No, the Pickup artist is enjoyable simple as a curious and entertaining story. The story begins as Hank begins another day as an agent of the Bureau of Arts and Information (BAI). He describes the process of “picking up old stuff” as one customer describes it. Hank’s job is simply to collect the art that has been slated for ellimination. As Hank describes his life you begin to realize that he is in a time not our own. He drives a “lectro” not a car; he gets his work assignments from a “slate” not from a computer, etc. These bits and pieces clue you in that the story takes place in the future and one with more sophisticated technology than we have now. Bisson slowly fills in the history leading up to Shapiro’s time in seperate chapters in between the normal narrative chapters.
The story turns when Shapiro picks up a Hank Williams album – hence the name. Apprently, his Dad was a big fan of Mr. Williams and this immediately makes a unconcsious connection. Hank soon takes the album out of his bad (a clear cut no-no) and his adventure begins. This adventure takes him across the country (from New York to Vegas) with a pregnant librarian, a talking dog, and a dead American Indian. Every other chapter reveals more and more about the changes in society that lead to the creation of the BAI and the organized ellimination of books, videos, and music on such a grand scale.

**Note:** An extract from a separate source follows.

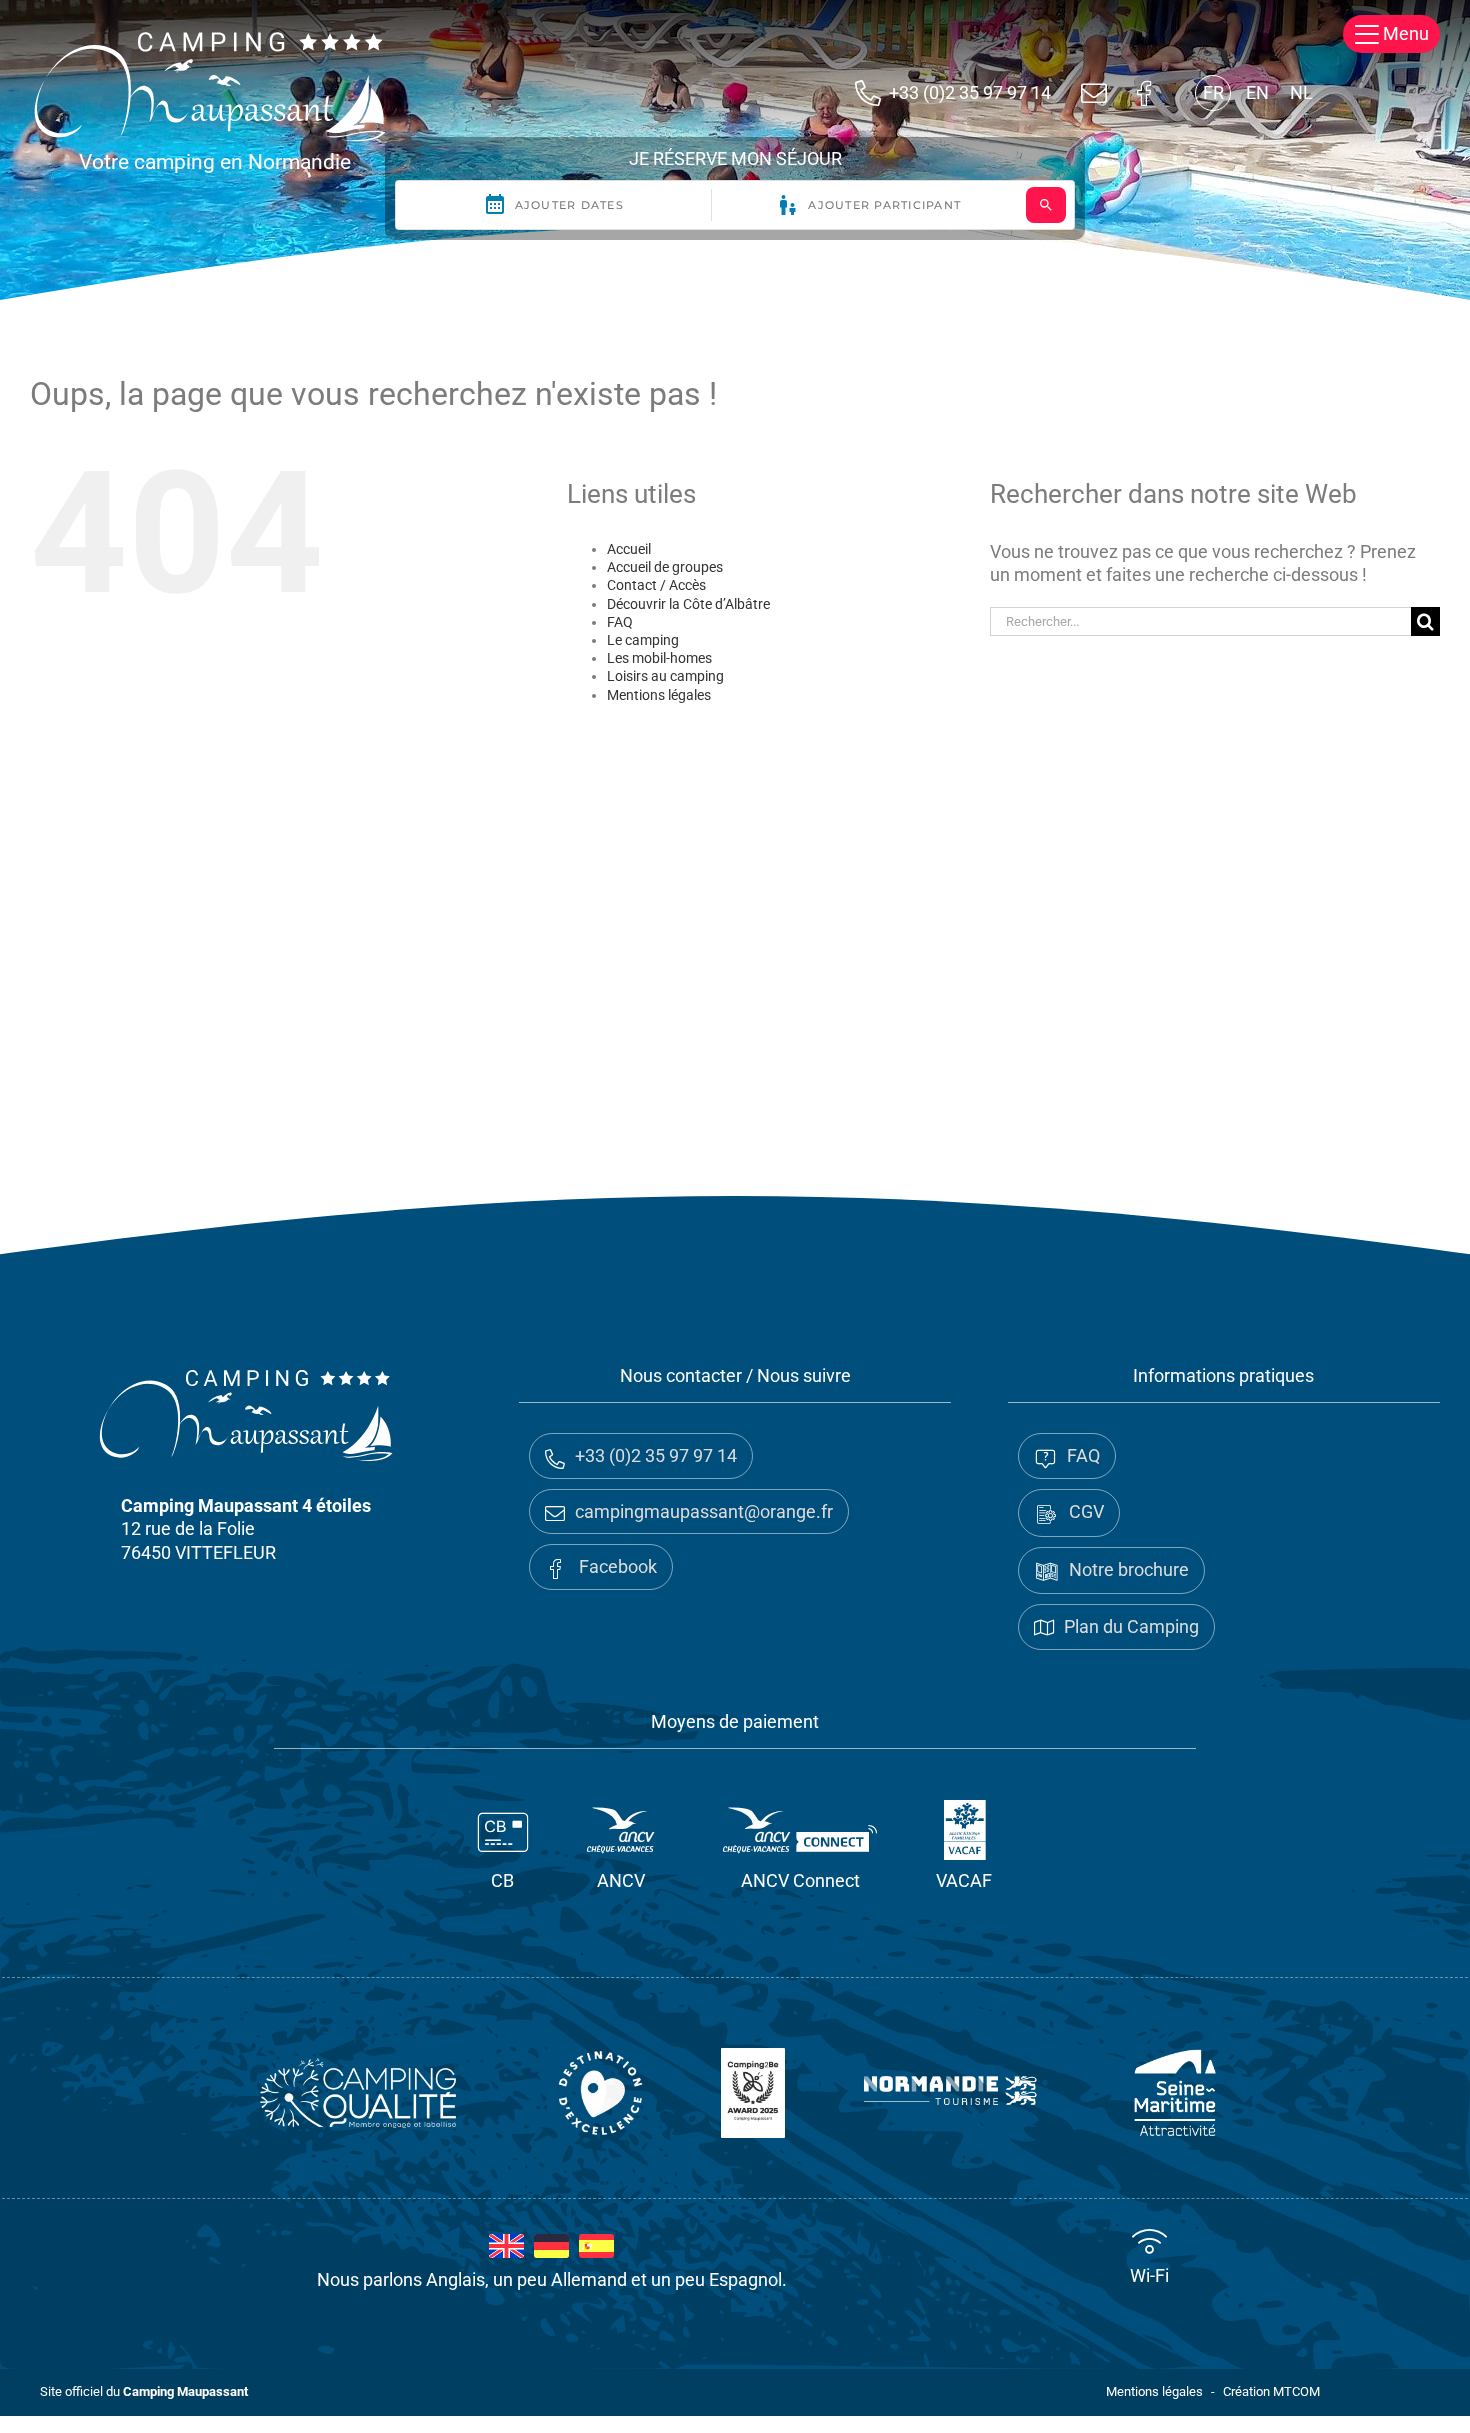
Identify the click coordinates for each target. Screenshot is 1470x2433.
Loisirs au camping (665, 676)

What I found interesting was the world that Bisson depicts. It is a world with obvious technological advances (a huge electric grid that powers and directs vehicles on the highway) but in which society seems to have degraded in many ways (drugies who dig through huge trash piles naked). They have wierd technology that can heal wounds by becoming a sort of growing skin patch and a sort of nano-technology “bug” that can follow humans as well as fall in love with them. But they also have a masive black market that sell “bush meat.” Reading the book was like wathcing an artist paint an alternate world. THe story was interesting enough to keep me going and I enjoyed “the view” as I went along.
In the end, I would say if you find fantasy/science fiction – and a wierd mixture of utopia and dystopia – interesting, this book might be for you. Or if you are just looking for something different to read this might staisfy your curiosity.